***** RECORDS SUPPLIED

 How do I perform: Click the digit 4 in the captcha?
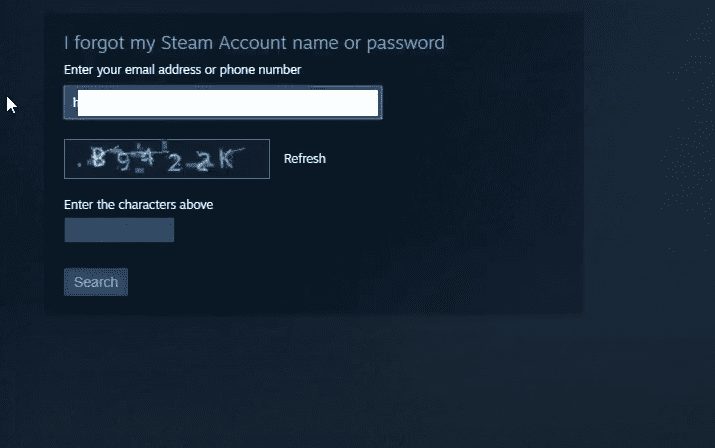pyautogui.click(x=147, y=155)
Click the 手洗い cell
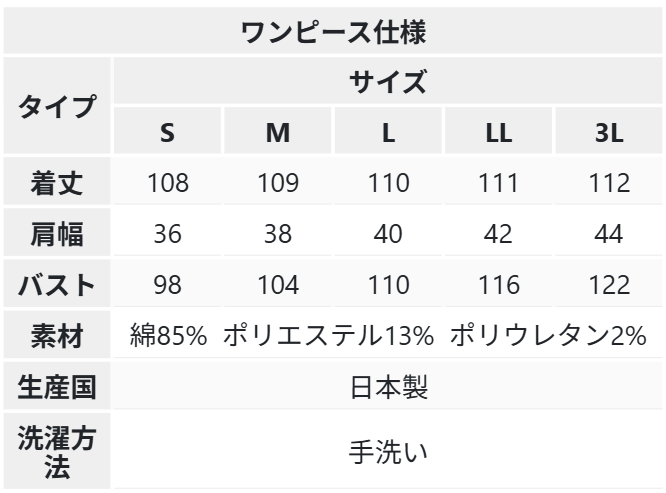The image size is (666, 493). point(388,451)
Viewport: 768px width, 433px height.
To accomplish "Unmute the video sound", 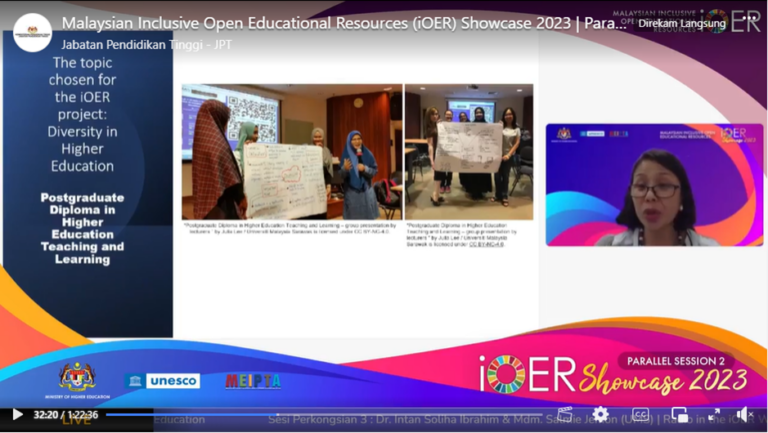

**********

Although the records above contain pictures, only their text is to be repeated, exactly as given.

 How do I perform: Click the digit 4 in the captcha?
pyautogui.click(x=147, y=155)
Click the 手洗い cell
The image size is (666, 493). point(388,451)
Viewport: 768px width, 433px height.
To accomplish "Unmute the video sound", 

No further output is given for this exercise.